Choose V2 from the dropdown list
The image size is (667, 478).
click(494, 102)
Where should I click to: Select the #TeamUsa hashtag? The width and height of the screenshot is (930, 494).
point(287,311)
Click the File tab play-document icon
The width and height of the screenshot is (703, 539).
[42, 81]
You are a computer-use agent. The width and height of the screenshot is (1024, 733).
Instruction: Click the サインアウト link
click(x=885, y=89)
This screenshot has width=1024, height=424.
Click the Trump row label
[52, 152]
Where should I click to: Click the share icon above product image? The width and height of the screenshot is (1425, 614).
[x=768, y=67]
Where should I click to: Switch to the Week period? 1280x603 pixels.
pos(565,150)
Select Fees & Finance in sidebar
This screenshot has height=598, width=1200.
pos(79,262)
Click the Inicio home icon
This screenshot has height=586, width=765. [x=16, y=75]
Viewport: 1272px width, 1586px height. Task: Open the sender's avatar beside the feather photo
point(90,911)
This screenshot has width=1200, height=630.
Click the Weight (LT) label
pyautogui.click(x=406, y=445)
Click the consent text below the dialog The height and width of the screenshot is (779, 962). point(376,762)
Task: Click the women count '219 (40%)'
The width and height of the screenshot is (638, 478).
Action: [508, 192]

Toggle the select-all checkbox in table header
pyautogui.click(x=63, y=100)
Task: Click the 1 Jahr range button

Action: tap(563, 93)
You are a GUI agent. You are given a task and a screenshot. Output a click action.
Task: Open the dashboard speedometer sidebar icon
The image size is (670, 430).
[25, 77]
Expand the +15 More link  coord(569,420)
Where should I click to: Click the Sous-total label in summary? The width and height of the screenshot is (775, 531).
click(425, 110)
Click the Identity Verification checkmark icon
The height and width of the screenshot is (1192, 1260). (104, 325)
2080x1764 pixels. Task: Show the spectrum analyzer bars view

-- WORK TO BE COMPLETED --
Rewrite the entries as a JSON list of strings, one string per line, leaving out blank lines.

-- RESULT OF THIS TASK --
[
  "Choose V2 from the dropdown list",
  "The image size is (667, 478).",
  "click(494, 102)",
  "Where should I click to: Select the #TeamUsa hashtag? The width and height of the screenshot is (930, 494).",
  "point(287,311)",
  "Click the File tab play-document icon",
  "The width and height of the screenshot is (703, 539).",
  "[42, 81]",
  "You are a computer-use agent. The width and height of the screenshot is (1024, 733).",
  "Instruction: Click the サインアウト link",
  "click(x=885, y=89)",
  "This screenshot has width=1024, height=424.",
  "Click the Trump row label",
  "[52, 152]",
  "Where should I click to: Click the share icon above product image? The width and height of the screenshot is (1425, 614).",
  "[x=768, y=67]",
  "Where should I click to: Switch to the Week period? 1280x603 pixels.",
  "pos(565,150)",
  "Select Fees & Finance in sidebar",
  "This screenshot has height=598, width=1200.",
  "pos(79,262)",
  "Click the Inicio home icon",
  "This screenshot has height=586, width=765. [x=16, y=75]",
  "Viewport: 1272px width, 1586px height. Task: Open the sender's avatar beside the feather photo",
  "point(90,911)",
  "This screenshot has width=1200, height=630.",
  "Click the Weight (LT) label",
  "pyautogui.click(x=406, y=445)",
  "Click the consent text below the dialog The height and width of the screenshot is (779, 962). point(376,762)",
  "Task: Click the women count '219 (40%)'",
  "The width and height of the screenshot is (638, 478).",
  "Action: [508, 192]",
  "Toggle the select-all checkbox in table header",
  "pyautogui.click(x=63, y=100)",
  "Task: Click the 1 Jahr range button",
  "Action: tap(563, 93)",
  "You are a GUI agent. You are given a task and a screenshot. Output a click action.",
  "Task: Open the dashboard speedometer sidebar icon",
  "The image size is (670, 430).",
  "[25, 77]",
  "Expand the +15 More link  coord(569,420)",
  "Where should I click to: Click the Sous-total label in summary? The width and height of the screenshot is (775, 531).",
  "click(425, 110)",
  "Click the Identity Verification checkmark icon",
  "The height and width of the screenshot is (1192, 1260). (104, 325)",
  "2080x1764 pixels. Task: Show the spectrum analyzer bars view"
]